Thanks to a new technology in development called in vitro gametogenesis (IVG), in the near future any combination of donor parents—one woman, or two men, or three women and three men—may be able to have a child. 

IVG would allow scientists to take the genetic matter of one or more humans and use it to create gametes in a lab. One man, two women, four men, you name it—with this technology, a child could be produced that is the genetic offspring of any or all of them, assuming everything goes as planned. Liberated from the shackles of nature and culture (or so Harvard professor Debora Spar’s recent argument for IVG goes), people will finally be able to fashion their lives and the lives of their offspring on their own terms.  

Many have rightly raised ethical objections to IVG, and pointed out how this technology would damage traditional marriage and the family. We share these concerns, and we raise yet another: IVG would encourage us to treat human beings not as persons, but as made-to-order products.

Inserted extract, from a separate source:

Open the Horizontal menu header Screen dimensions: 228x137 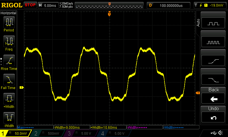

The technology offers us the promise of control over human reproduction, and with this control comes an expectation that offspring will conform to donor preferences. What happens when an IVG-produced child does not satisfy a customer’s order? Who will take responsibility for this child when another, “better” specimen might be purchased for more money? The more that human reproduction becomes a matter of technology and financial transaction, the more we can expect that “quality control” will become a part of the process—soft eugenics in the name of customer service. You can’t give a paying customer a defective product, after all. It’s bad for business.